Alguém, há alguns anos, tentou abrir o hospital de campanha para os não casados. Era o ano de 2005, o pontificado de João Paulo estava no crepúsculo, e o Sínodo diocesano de Verona discute a ossibilidade de fazer da convivência pré-matrimonial uma espécie de pré-sacramento, um tipo de fase final legal antes da celebração do casamento na igreja, na frente de Cristo. “Teologicamente absurdo”, falou então Dom Ivo Cisar, histórico juiz do Tribunal eclesiástico regional do Vêneto hoje extinto: “Pastoralmente a igreja não pode desclassificar (nem o faz tacitamente) o pecado dos não casados. Para o que serviria? A um puro proselitismo? A igreja não pode dobrar a lei divina para os pecados e abusos de fato; dado este passo se aprovam todos os pecados. Cristo ao invés nos ordenou “Ensinem a todos a observar tudo aquilo que os mandei”. A substância, acrescia o sacerdote juiz, é que “as transgressões não justificam as pessoas, mesmo que fossem muitas, talvez a maioria, nem autorizam a abolir a lei, não a fazem cair, muito mais que essa é a divina”.
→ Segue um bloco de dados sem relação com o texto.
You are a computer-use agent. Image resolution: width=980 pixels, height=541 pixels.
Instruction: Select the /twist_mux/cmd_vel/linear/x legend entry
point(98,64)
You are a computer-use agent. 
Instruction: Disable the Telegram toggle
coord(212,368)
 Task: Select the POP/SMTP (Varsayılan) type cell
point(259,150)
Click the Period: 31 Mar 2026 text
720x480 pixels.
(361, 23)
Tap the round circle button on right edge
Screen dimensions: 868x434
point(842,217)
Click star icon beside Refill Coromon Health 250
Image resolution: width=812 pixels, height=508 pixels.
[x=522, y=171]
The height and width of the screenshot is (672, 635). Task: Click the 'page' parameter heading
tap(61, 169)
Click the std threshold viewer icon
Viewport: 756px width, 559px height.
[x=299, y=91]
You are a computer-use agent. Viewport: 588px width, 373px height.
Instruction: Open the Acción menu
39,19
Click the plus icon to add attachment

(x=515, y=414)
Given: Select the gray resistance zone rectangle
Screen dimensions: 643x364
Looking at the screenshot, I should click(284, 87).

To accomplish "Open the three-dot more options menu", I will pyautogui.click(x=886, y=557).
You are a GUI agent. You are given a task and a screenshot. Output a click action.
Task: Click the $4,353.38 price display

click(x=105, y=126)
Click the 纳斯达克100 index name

A água sob as pontes passa sempre da mesma forma. O Bispo de Roma hoje é um homem que antes era bispo em Buenos Aires, cidade das vilas miseráveis, a enorme favela que envolve o coração da capital argentina, onde a comunhão se dá a todos, sem se ater no currículo de que se aproxima do altar para receber a hóstia. “Nós respeitamos as pessoas. Se as pessoas procuram a comunhão, damos a elas a comunhão. Não somos juízes que decidem quem deve e quem não deve se comungar, diz o padre Pepe di Paola, que trabalha nas periferias e é amigo e discípulo de Bergoglio há uns vinte anos: “Procuramos ter uma linguagem mais propositiva, falar dos sacramentos, explicamos que os sacramentos são para todos”. Também para quem vive junto: "Quando nos encontramos na frente das pessoas que moram juntas sem estarem casadas na igreja não levantamos barricadas, nem no caso dos sacramentos e da comunhão. Nos opomos àqueles que tem apenas preceitos”.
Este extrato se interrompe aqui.